L’AMOUR : LE DOUBLE SENS
L’un des thèmes qui fait vivre l’artiste marseillais, c’est bien l’amour. Ce dernier est présent ponctuellement dans cet album. C’est entre souffrance et bonheur que le thème est évoqué, mais Zamdane parle t’il directement d’une femme ? Peut-être, mais on pourrait aussi imaginer un double sens à ce thème : l’amour de la relation amoureuse et l’amour pour la vie. Dès le premier morceau, il y déclare sa flamme sans jamais mentionner une seule personne. Il pourrait déclarer cela à une femme ou bien déclarer son amour pour la vie malgré la noirceur de ses pensées. Cette relation d’amour impossible vient appuyer cette hypothèse, on peut l’entendre dans A ma guise : « Est-c’qu’elle m’aime vraiment ou est-c’quelle cherche mes failles ? », dans Fleurs : « À mes yeux t’es la plus belle des fleurs, j’t’achète un bouquet mais t’en veux pas » ou encore dans Si on s’aimait : « Ma chérie, dis-moi comment j’dois faire. Pour qu’nos journées n’ressemblent plus à l’enfer ». Peut-être parle-t-il d’une femme, néanmoins ce possible double sens, embellit encore son écriture.
« Quand j’suis dans tes bras, le monde s’arrête de tourner. Viens on oublie la nuit, on vit notre plus belle journée » – Le Grand cirque
LES PÉTALES DE L’ESPOIR
Bien que Solsad soit un projet majoritairement mélancolique par sa musicalité et par les lyrics de Zamdane, on y décèle quelques lueurs d’espoir avec une acceptation de son reflet dans cette flaque de larmes du passé.

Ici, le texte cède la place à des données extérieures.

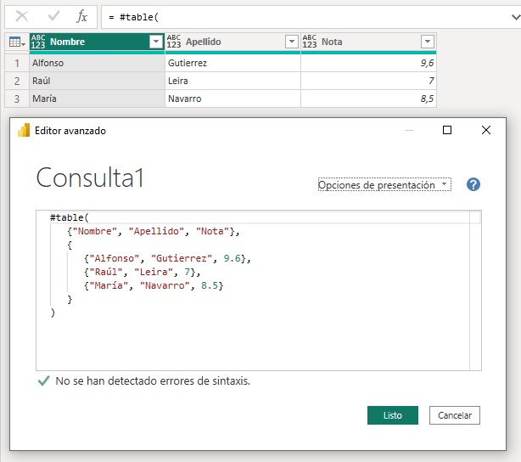Click the code line with María Navarro
Viewport: 521px width, 462px height.
coord(153,285)

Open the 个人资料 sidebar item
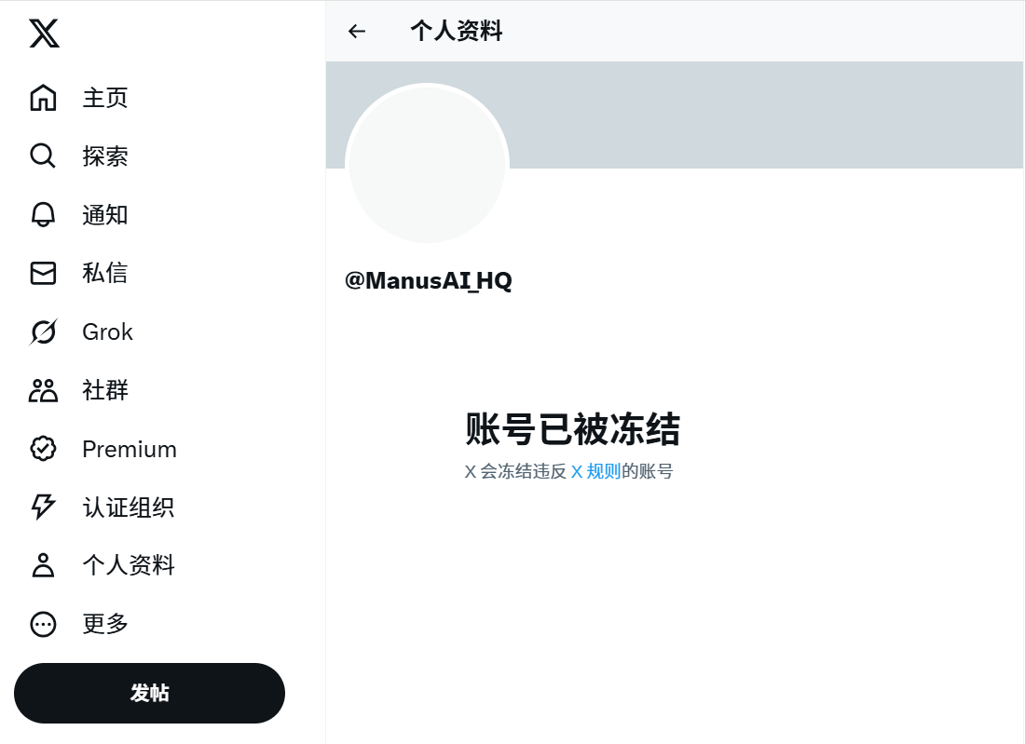[x=103, y=565]
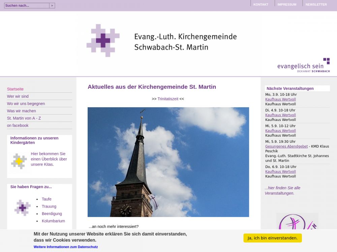The image size is (337, 252).
Task: Click the yellow cross Kindergarten icon
Action: (19, 161)
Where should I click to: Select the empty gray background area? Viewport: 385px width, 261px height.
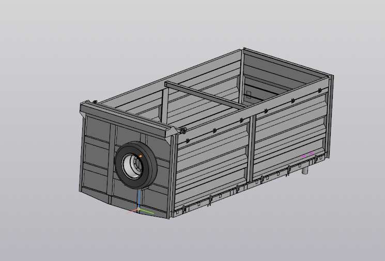tap(49, 49)
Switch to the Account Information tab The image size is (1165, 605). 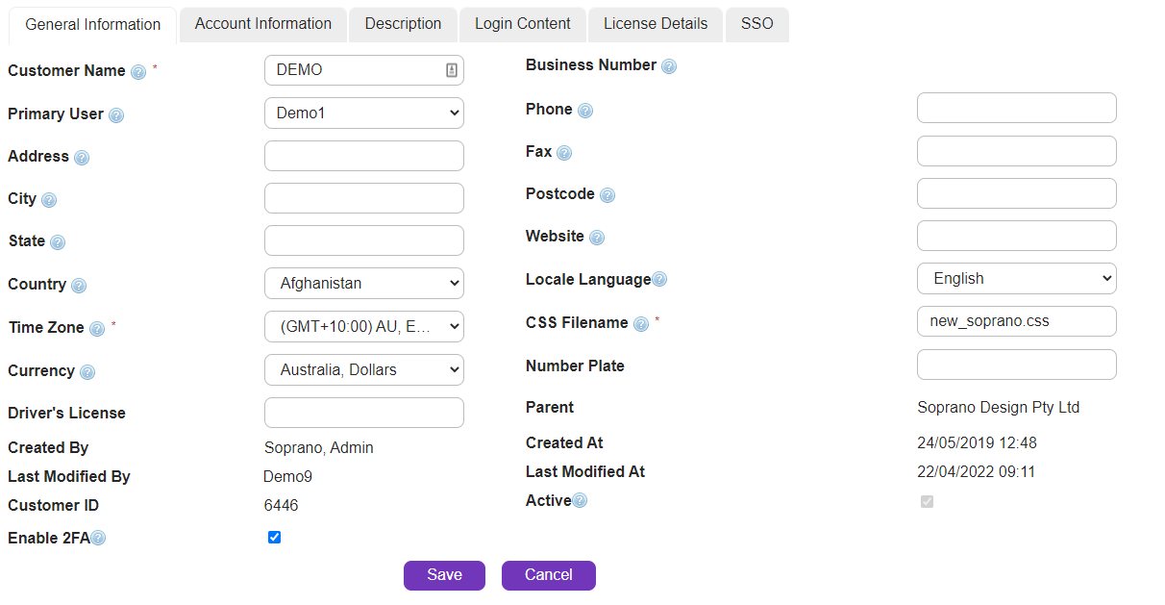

En plus de la force divine dans ce besoin d’aller de l’avant et d’accepter certaines situations comme évoqué dans plusieurs morceaux, on sent chez l’artiste une vraie volonté de réaliser ses rêves bien qu’ils ressemblent à des mirages dans Youm wara youm, comme celui d’avoir une famille dans Mouchkila. Par ailleurs, entre quelques paroles tristes, on y décèle un vrai besoin d’aller mieux avec une vraie prise de conscience de qui il est et de son évolution : « j’suis plus l’même qu’hier » (Youm wara youm), « Mon espoir est mort y a des années mais j’sais qu’il renaîtra » (Mélancolie criminelle) ou encore dans Noum : « J’ai vue sur lе monde mais ma fenêtre est cassée, un peu bricoleur, je la répare ». C’est vers la fin de l’album que cette lueur d’espoir s’agrandit et nous laisse penser que Zamdane se destine à un avenir plus radieux comme il le dit dans Etoiles dans les yeux : « Dans mes abysses y a une lumière, dans mon enfer y a un Paradis » et dans Monstres « Avant d’voir la lumière, j’festoyais dans l’ombre ».
Pour conclure cette nouvelle analyse, bien qu’il reste bloqué dans son quotidien, Zamdane arrive en puisant l’essence de ses sentiments à faire voyager l’auditeur pendant plus d’une heure avec Solsad. Bien que l’album se veut mélancolique, il est porteur d’un espoir : celui de faire en sorte d’aller mieux. Chez Zamdane cela passe par l’extériorisation de ses problèmes : faire de la noirceur, quelque chose de lumineux, « J’parle de ma peine, on m’a dit qu’c’est beau comme un poème » (Lalalala).